## BEGIN Exercise data
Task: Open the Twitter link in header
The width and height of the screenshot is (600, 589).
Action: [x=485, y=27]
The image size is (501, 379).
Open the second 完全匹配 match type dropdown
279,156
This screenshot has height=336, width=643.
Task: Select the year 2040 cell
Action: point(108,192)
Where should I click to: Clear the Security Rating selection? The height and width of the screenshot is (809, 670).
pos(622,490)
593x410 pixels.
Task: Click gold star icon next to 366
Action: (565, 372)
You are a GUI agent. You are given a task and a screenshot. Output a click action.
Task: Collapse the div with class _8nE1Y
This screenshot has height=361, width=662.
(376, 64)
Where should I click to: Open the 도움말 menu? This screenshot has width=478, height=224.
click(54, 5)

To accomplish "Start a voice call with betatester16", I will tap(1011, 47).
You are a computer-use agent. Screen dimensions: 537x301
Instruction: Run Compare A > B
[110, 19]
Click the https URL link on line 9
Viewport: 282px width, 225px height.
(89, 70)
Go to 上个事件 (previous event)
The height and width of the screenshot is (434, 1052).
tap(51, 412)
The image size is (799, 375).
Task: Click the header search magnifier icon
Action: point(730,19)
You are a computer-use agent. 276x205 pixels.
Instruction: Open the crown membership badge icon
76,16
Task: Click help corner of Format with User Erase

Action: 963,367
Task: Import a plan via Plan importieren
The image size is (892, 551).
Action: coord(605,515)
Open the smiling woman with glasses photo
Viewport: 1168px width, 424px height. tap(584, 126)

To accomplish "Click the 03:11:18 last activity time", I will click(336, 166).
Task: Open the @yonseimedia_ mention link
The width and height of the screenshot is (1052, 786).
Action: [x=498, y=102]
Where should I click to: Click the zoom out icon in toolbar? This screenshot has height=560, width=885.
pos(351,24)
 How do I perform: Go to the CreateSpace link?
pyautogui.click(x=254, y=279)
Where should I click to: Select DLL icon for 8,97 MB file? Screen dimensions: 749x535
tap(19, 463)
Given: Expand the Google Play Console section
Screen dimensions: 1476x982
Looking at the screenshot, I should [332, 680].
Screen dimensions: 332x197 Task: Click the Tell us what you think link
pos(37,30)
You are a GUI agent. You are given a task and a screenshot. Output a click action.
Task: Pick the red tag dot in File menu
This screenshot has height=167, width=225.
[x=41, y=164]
## END Exercise data
→ Objective
Rewrite all the items above, replacing every occurrence of "Where should I click to" with "Which spot should I click to" and leaving everything else unchanged.

→ Worked solution
Task: Open the Twitter link in header
The width and height of the screenshot is (600, 589).
Action: [x=485, y=27]
The image size is (501, 379).
Open the second 完全匹配 match type dropdown
279,156
This screenshot has height=336, width=643.
Task: Select the year 2040 cell
Action: point(108,192)
Which spot should I click to: Clear the Security Rating selection? The height and width of the screenshot is (809, 670).
pos(622,490)
593x410 pixels.
Task: Click gold star icon next to 366
Action: (565, 372)
You are a GUI agent. You are given a task and a screenshot. Output a click action.
Task: Collapse the div with class _8nE1Y
This screenshot has height=361, width=662.
(376, 64)
Which spot should I click to: Open the 도움말 menu? This screenshot has width=478, height=224.
click(54, 5)

To accomplish "Start a voice call with betatester16", I will tap(1011, 47).
You are a computer-use agent. Screen dimensions: 537x301
Instruction: Run Compare A > B
[110, 19]
Click the https URL link on line 9
Viewport: 282px width, 225px height.
(89, 70)
Go to 上个事件 (previous event)
The height and width of the screenshot is (434, 1052).
tap(51, 412)
The image size is (799, 375).
Task: Click the header search magnifier icon
Action: point(730,19)
You are a computer-use agent. 276x205 pixels.
Instruction: Open the crown membership badge icon
76,16
Task: Click help corner of Format with User Erase

Action: 963,367
Task: Import a plan via Plan importieren
The image size is (892, 551).
Action: coord(605,515)
Open the smiling woman with glasses photo
Viewport: 1168px width, 424px height. tap(584, 126)

To accomplish "Click the 03:11:18 last activity time", I will click(336, 166).
Task: Open the @yonseimedia_ mention link
The width and height of the screenshot is (1052, 786).
Action: [x=498, y=102]
Which spot should I click to: Click the zoom out icon in toolbar? This screenshot has height=560, width=885.
pos(351,24)
 How do I perform: Go to the CreateSpace link?
pyautogui.click(x=254, y=279)
Which spot should I click to: Select DLL icon for 8,97 MB file? Screen dimensions: 749x535
tap(19, 463)
Given: Expand the Google Play Console section
Screen dimensions: 1476x982
Looking at the screenshot, I should [332, 680].
Screen dimensions: 332x197 Task: Click the Tell us what you think link
pos(37,30)
You are a GUI agent. You are given a task and a screenshot. Output a click action.
Task: Pick the red tag dot in File menu
This screenshot has height=167, width=225.
[x=41, y=164]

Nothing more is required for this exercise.